The proposed live date for what the new rule is proposing is the 2nd November 2026.


What are the differences between the final determination and the draft?

A few changes and clarifications have been made between the two documents, some of which are from stakeholder feedback, these include:

  • NMI Service Provider Role: Initially, DNSPs were proposed to establish and maintain NMIs. The final determination assigns this role to a new accredited NMI service provider, reducing costs and implementation time. This role is equivalent to an embedded network manager role and would be provided to a contestable party.



  • Large Customer Eligibility: The final rules clarify that large customers can aggregate loads across multiple sites to meet the threshold for flexible trading, which was not explicitly detailed in the draft.



  • De-energisation Rules: The final determination prohibits separate de-energisation of secondary settlement points (SSPs – Secondary Settlement Points) to protect vulnerable consumers, a change from the draft rules.



  • Technical Requirements: Stakeholders provided feedback on metering requirements, such as the need for meters to have alternative data access methods (e.g., smartphone apps) and concerns about flow limits and accuracy. The final determination retains the draft position but incorporates stakeholder feedback to ensure practical implementation this includes ensuring that meters are accurate and capable of handling the required flow limits without compromising performance.

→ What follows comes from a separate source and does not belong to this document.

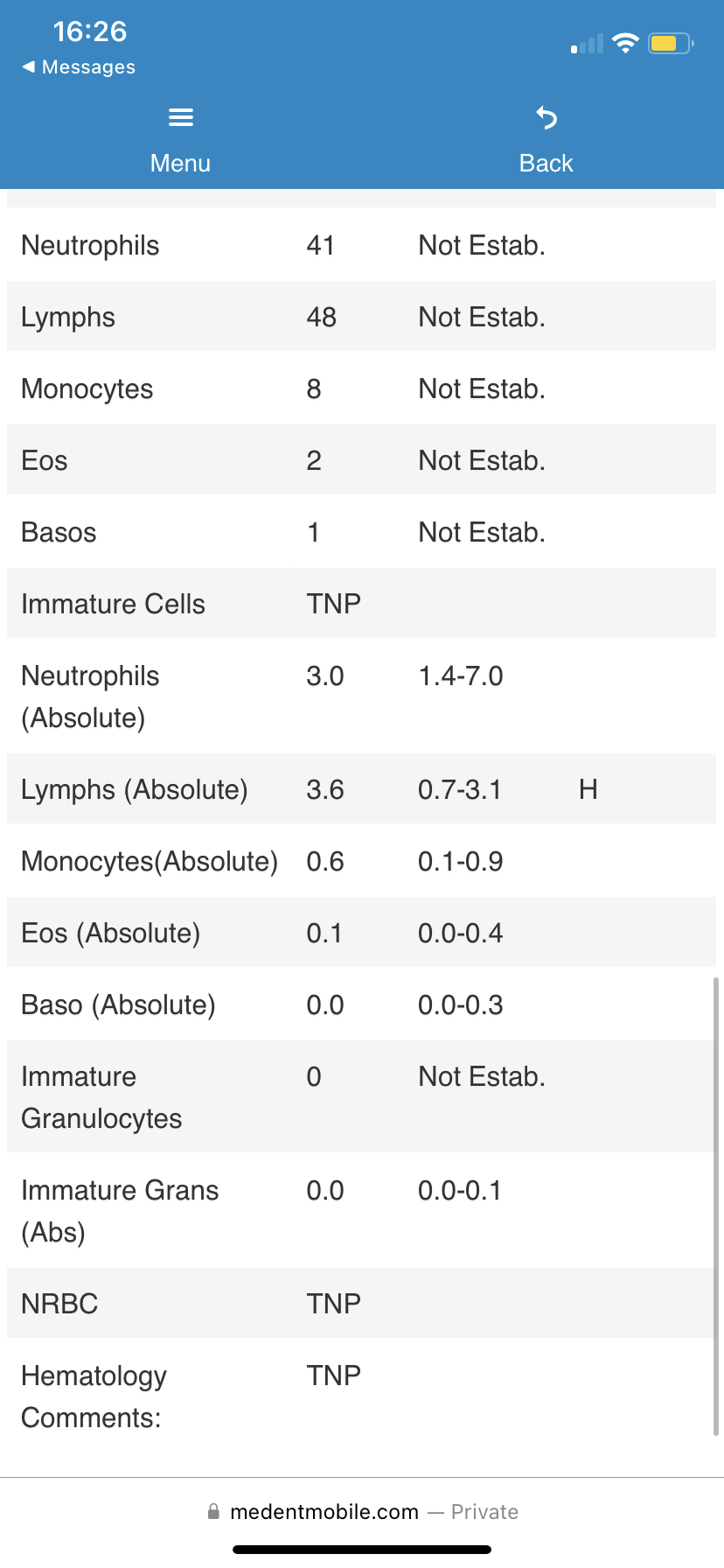Tap the H flag on Lymphs (Absolute)
The image size is (724, 1568).
click(588, 789)
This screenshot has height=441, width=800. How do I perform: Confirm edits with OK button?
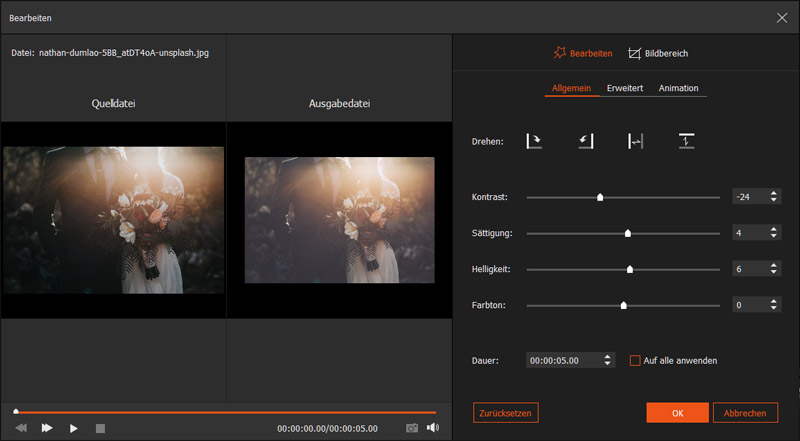677,412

  • Market Participant Roles: Stakeholders expressed concerns about the complexities of compliance with dynamic operating envelopes and the allocation of tariffs. The final determination addresses these concerns by outlining clear roles and responsibilities for market participants.




Timeline of Implementation

As this is a fairly big change, there will be different stages of implementation, as such, we have provided a timeline of events below. Please note that the timeline in the ‘Final Determination’ is still a draft and will have to be finalised by the 30th September 2025. Please note that the ‘Final determination’ was a month late, so it is likely the below will be delayed.

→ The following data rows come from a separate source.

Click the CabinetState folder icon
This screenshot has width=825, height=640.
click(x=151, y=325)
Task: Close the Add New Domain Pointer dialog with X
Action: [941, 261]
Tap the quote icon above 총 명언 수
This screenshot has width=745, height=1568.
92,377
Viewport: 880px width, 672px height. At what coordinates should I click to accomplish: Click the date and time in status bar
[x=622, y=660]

  • 15th August 2024: Final determination made.



  • 29th August 2024: removal of the requirement for meters to have a visible display (to accommodate in-built meters with displays on an app).



  • 30th September 2025: AEMO guideline and procedure changes.



  • 31st May 2026: arrangements related to type 9 metering.



  • 1st November 2026: arrangements related to meter types 8A and 8B, SSPs, and changes to the NERR and retail contracts (the live date).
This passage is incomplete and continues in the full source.